### PROBLEM DESCRIPTION
Render the data from the line containing "You are a computer-use" through the line containing "tap(395, 192)" as a Markdown table with the columns Row and Text, one numbered row per line. Skip blank lines and leave the pictures out.

### DATA TO USE
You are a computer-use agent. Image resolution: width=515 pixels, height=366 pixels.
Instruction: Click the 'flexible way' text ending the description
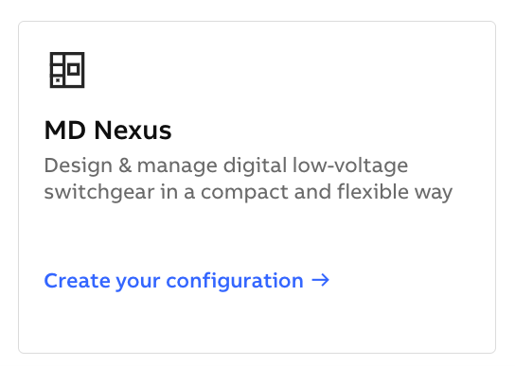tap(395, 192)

--

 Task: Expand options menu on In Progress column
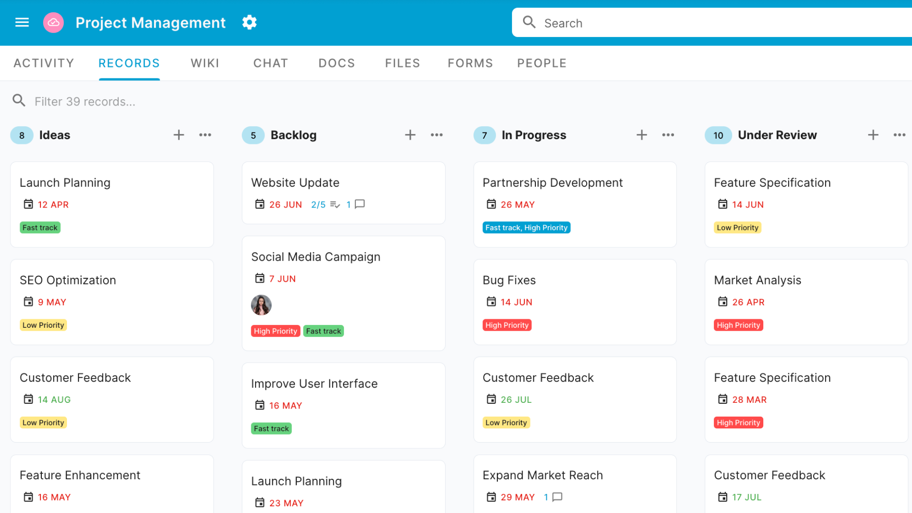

* * *

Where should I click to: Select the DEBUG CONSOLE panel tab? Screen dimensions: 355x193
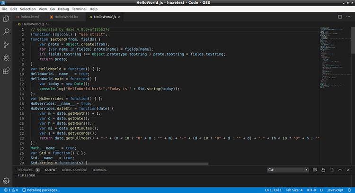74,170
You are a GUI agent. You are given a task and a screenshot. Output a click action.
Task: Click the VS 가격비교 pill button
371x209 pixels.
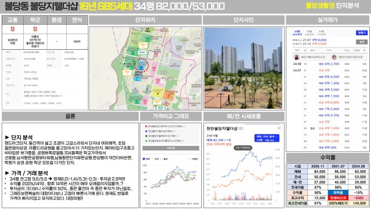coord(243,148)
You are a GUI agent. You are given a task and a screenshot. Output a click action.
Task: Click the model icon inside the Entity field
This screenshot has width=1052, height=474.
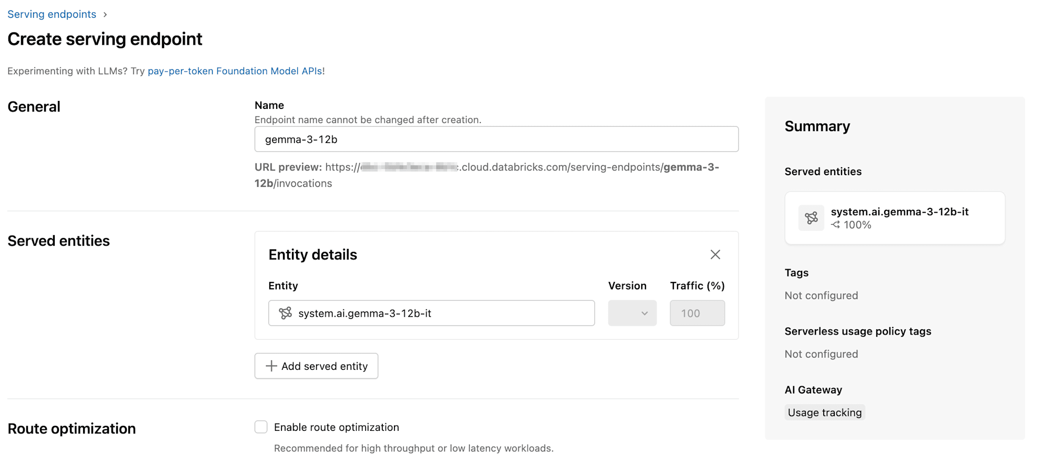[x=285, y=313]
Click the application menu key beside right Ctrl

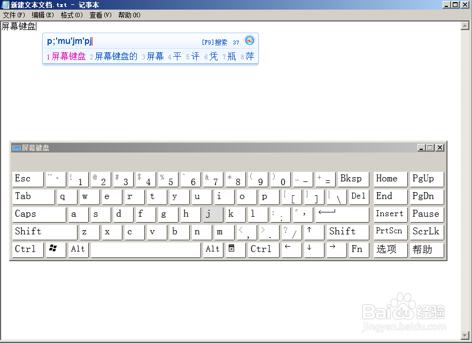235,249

### RESULT FOR THIS TASK
| Row | Text |
|---|---|
| 1 | You are a computer-use agent. Image resolution: width=515 pixels, height=366 pixels. |
| 2 | Instruction: Click the 'flexible way' text ending the description |
| 3 | tap(395, 192) |